Better yet, call us now at 916-448-5290 or visit us at our website to see what might be possible. We all began somewhere and a community is waiting for you!

“Home Visits Help New Families; Support School Readiness”

I post a lot about home visits, but not often about a practice that seems to be growing in popularity — early childhood home visits by non-school staff.

Education Week recently posted a useful article on the practice, Home Visits Help New Families; Support School Readiness.

Here’s how it begins:

Kindergartners across the country are kicking off their official schooling careers over the next several weeks (some are already underway), but up to 45 percent of them won’t be “ready to learn,” under a definition that includes certain cognitive skills, but also physical and mental health, emotional well-being, and the ability to relate to others.

Most of the children who fall short of that definition of school readiness come from low-income communities in households often headed by a single mother.

That sobering reminder about the gaps that exist even as children are just embarking on their schooling comes from the Pew Center on the States and its campaign for state governments to invest more resources into voluntary home visiting programs for expectant and new families.
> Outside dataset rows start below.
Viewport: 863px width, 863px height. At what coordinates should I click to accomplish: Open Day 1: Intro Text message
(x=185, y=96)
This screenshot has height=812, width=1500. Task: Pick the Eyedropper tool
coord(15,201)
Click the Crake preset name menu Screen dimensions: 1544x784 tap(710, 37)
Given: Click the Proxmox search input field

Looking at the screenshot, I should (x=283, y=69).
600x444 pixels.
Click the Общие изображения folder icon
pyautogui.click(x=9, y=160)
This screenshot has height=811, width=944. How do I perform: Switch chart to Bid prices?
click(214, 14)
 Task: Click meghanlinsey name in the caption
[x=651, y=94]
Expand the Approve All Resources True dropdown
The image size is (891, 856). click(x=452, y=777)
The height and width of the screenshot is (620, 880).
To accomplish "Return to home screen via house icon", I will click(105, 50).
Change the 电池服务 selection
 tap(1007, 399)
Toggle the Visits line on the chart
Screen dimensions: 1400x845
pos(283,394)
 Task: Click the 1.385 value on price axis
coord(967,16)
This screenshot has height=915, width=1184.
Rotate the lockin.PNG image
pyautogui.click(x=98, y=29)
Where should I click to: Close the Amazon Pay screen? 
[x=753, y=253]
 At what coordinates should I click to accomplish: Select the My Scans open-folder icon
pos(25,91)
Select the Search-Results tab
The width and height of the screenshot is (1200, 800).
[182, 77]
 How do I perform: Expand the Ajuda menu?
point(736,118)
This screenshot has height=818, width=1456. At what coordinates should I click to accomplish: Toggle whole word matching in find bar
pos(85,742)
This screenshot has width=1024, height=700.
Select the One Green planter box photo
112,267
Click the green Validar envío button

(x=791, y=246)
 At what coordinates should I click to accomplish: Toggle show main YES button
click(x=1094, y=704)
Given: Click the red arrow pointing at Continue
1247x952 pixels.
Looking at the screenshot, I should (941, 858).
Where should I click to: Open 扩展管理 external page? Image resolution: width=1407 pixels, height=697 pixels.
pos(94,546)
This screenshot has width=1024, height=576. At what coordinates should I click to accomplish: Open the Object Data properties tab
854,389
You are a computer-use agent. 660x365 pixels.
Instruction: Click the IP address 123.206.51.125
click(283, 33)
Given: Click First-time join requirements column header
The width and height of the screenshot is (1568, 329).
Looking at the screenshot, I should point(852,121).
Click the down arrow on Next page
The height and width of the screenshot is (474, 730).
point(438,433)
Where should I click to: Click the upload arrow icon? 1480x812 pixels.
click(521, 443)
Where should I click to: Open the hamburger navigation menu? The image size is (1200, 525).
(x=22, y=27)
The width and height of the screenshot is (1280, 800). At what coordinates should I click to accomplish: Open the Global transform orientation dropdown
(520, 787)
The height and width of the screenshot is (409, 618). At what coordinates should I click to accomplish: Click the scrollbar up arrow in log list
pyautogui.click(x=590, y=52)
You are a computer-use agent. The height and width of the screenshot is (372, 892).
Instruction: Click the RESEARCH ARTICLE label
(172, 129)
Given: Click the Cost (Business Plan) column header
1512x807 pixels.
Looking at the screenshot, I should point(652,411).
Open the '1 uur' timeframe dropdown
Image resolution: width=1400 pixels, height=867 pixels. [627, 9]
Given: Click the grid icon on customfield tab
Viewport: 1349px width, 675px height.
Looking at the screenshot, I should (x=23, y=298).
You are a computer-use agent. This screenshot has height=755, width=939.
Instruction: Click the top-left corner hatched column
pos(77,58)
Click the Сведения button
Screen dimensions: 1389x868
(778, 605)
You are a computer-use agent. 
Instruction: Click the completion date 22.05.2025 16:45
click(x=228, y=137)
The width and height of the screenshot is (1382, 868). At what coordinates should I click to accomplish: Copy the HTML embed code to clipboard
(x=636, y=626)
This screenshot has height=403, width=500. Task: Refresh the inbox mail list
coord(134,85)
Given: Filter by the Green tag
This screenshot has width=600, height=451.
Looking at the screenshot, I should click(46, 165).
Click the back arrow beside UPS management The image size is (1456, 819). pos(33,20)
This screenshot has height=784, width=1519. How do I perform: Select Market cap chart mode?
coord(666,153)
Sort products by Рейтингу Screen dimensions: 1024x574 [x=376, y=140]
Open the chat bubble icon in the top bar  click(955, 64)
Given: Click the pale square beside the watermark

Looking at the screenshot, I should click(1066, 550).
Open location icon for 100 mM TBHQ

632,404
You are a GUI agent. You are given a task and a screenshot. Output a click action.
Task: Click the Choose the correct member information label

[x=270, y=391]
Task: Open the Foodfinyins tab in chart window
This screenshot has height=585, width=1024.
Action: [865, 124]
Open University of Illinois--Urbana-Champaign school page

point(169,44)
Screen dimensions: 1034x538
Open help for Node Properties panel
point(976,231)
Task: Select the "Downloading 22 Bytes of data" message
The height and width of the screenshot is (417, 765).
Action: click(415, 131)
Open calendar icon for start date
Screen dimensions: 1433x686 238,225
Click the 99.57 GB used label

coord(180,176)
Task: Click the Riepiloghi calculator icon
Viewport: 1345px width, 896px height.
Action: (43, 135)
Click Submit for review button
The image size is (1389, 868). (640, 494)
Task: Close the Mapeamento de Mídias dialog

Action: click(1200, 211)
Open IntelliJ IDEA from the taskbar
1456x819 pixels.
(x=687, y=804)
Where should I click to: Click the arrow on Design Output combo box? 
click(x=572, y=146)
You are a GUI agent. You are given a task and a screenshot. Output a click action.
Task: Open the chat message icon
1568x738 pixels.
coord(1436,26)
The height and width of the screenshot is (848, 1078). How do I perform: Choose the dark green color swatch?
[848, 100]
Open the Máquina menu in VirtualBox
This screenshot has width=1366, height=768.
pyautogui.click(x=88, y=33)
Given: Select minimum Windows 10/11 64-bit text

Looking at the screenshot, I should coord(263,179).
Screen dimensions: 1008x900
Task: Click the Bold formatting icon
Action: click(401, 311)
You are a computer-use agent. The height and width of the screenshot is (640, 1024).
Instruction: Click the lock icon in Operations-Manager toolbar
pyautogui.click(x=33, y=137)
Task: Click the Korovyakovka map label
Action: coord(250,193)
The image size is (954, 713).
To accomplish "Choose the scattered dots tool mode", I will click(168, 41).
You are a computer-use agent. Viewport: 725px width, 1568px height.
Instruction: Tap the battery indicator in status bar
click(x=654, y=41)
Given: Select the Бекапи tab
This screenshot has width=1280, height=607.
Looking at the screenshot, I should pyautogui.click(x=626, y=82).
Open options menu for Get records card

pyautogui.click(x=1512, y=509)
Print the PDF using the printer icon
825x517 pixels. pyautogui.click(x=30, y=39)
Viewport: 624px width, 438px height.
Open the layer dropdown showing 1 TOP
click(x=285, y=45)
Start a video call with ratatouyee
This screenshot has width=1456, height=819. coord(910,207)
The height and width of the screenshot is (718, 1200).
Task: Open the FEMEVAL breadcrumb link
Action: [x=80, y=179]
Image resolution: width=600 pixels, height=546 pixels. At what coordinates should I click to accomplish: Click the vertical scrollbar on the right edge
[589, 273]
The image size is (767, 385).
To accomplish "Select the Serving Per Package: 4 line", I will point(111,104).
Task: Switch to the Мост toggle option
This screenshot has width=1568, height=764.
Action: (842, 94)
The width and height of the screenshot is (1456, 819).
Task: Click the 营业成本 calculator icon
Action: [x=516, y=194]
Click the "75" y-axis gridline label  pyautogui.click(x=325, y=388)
There are scores of home visiting programs designed to address a slew of health, social, and educational challenges that manifest in the earliest stages of a child’s life (even in utero). These programs pair professionals such as nurses or social workers with parents who volunteer to receive support and information about good parenting that can start as early as pregnancy and reach into a child’s fifth year of life.

Teacher’s Union Convention Considers Support For Making Home Visits

 

 

Carrie Rose, the extraordinary and tireless Director of the Parent/Teacher Home Visit Project is at the Detroit convention of the American Federation of Teachers.

She let me know that the St. Paul affiliate (read more about their work at St. Paul teachers visit students’ homes in search of common ground) has submitted a resolution to the union’s education issues committee supporting home visits. Here’s its text:

Parent/Teacher Home Visit Project

Whereas, with attacks on teachers and our union, and on the 99%, it is more important than ever that we find common cause with the parents of our students;

Whereas, fighting back requires developing relationships that lead to greater power to affect change;

Whereas, home visits have been proven to end the cycle of blame between families and school staff by building trust and respect;

Whereas, the increased communication, trust and support between families and teachers via home visits results in increased student attendance, increased student achievement, decreased suspension and expulsion rates and decrease vandalism at the school site;

Whereas, home visits provide unique and meaningful opportunities for cross cultural learning that can better engage families, staff, and students in the educational experience;

Whereas, decades of research shows that when parents and teachers work together, students do better academically and
socially;

Be it resolved that the AFT work with the nationally recognized Parent/Teacher Home Visit Project (PTHVP); a voluntary but compensated program with values supported by AFT, to educate our locals and spread the implementation of PTHVP home visit model.

My support for the Parent/Teacher Home Visit Project is well-known (see The Best Resources For Learning About Teacher Home Visits), so I hope the resolution moves forward!